### Work to complete:
Replace "GUI agent" with "screen assistant" throughout the records below, and keep everything else unchanged.

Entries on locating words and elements
▽
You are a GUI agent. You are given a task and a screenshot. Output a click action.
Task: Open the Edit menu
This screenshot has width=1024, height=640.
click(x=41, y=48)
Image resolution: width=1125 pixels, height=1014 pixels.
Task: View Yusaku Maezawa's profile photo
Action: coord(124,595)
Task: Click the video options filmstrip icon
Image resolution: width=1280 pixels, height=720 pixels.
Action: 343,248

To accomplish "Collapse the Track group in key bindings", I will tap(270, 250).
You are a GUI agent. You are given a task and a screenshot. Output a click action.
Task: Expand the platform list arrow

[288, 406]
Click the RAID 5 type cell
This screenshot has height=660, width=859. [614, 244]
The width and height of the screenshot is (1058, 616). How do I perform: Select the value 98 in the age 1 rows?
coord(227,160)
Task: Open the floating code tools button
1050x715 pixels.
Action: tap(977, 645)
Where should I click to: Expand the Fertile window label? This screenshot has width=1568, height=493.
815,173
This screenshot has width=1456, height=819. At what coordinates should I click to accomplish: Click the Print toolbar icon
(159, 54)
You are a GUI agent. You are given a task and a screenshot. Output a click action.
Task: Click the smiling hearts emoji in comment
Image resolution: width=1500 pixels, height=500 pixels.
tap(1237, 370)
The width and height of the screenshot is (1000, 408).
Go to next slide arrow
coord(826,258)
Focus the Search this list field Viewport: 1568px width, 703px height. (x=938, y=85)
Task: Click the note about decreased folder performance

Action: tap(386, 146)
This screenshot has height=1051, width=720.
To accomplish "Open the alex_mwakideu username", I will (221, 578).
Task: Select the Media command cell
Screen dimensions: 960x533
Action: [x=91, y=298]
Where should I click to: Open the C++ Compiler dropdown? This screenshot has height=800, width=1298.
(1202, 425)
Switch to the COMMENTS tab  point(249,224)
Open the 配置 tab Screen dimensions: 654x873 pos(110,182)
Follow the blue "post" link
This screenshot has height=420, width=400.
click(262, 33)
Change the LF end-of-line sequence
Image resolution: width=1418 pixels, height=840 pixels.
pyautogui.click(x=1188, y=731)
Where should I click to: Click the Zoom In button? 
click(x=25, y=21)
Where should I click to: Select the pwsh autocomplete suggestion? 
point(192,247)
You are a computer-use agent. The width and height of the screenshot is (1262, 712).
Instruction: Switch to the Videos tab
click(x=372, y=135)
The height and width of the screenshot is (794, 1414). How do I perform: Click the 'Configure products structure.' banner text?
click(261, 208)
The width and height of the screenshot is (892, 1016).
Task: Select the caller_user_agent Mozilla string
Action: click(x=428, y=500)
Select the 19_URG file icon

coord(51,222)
△
### Answer for the task:
You are a screen assistant. You are given a task and a screenshot. Output a click action.
Task: Open the Edit menu
This screenshot has width=1024, height=640.
click(x=41, y=48)
Image resolution: width=1125 pixels, height=1014 pixels.
Task: View Yusaku Maezawa's profile photo
Action: coord(124,595)
Task: Click the video options filmstrip icon
Image resolution: width=1280 pixels, height=720 pixels.
Action: 343,248

To accomplish "Collapse the Track group in key bindings", I will tap(270, 250).
You are a screen assistant. You are given a task and a screenshot. Output a click action.
Task: Expand the platform list arrow

[288, 406]
Click the RAID 5 type cell
This screenshot has height=660, width=859. [614, 244]
The width and height of the screenshot is (1058, 616). How do I perform: Select the value 98 in the age 1 rows?
coord(227,160)
Task: Open the floating code tools button
1050x715 pixels.
Action: tap(977, 645)
Where should I click to: Expand the Fertile window label? This screenshot has width=1568, height=493.
815,173
This screenshot has width=1456, height=819. At what coordinates should I click to accomplish: Click the Print toolbar icon
(159, 54)
You are a screen assistant. You are given a task and a screenshot. Output a click action.
Task: Click the smiling hearts emoji in comment
Image resolution: width=1500 pixels, height=500 pixels.
tap(1237, 370)
The width and height of the screenshot is (1000, 408).
Go to next slide arrow
coord(826,258)
Focus the Search this list field Viewport: 1568px width, 703px height. (x=938, y=85)
Task: Click the note about decreased folder performance

Action: tap(386, 146)
This screenshot has height=1051, width=720.
To accomplish "Open the alex_mwakideu username", I will (221, 578).
Task: Select the Media command cell
Screen dimensions: 960x533
Action: [x=91, y=298]
Where should I click to: Open the C++ Compiler dropdown? This screenshot has height=800, width=1298.
(1202, 425)
Switch to the COMMENTS tab  point(249,224)
Open the 配置 tab Screen dimensions: 654x873 pos(110,182)
Follow the blue "post" link
This screenshot has height=420, width=400.
click(262, 33)
Change the LF end-of-line sequence
Image resolution: width=1418 pixels, height=840 pixels.
pyautogui.click(x=1188, y=731)
Where should I click to: Click the Zoom In button? 
click(x=25, y=21)
Where should I click to: Select the pwsh autocomplete suggestion? 
point(192,247)
You are a computer-use agent. The width and height of the screenshot is (1262, 712).
Instruction: Switch to the Videos tab
click(x=372, y=135)
The height and width of the screenshot is (794, 1414). How do I perform: Click the 'Configure products structure.' banner text?
click(261, 208)
The width and height of the screenshot is (892, 1016).
Task: Select the caller_user_agent Mozilla string
Action: click(x=428, y=500)
Select the 19_URG file icon

coord(51,222)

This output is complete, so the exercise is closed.